Work instruction> The required output is the line that contains "Task: Pick the pillbox placement tool" and every line after it, each written out exactly, up to the end of the entries.
═══ Records provided ═══
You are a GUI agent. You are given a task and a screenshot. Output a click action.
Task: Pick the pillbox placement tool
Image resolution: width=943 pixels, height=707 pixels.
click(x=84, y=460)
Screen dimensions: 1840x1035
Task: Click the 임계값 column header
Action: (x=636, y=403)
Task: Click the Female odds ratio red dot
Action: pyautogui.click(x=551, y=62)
═══
Result of the exercise>
Task: Pick the pillbox placement tool
Image resolution: width=943 pixels, height=707 pixels.
click(x=84, y=460)
Screen dimensions: 1840x1035
Task: Click the 임계값 column header
Action: (x=636, y=403)
Task: Click the Female odds ratio red dot
Action: pyautogui.click(x=551, y=62)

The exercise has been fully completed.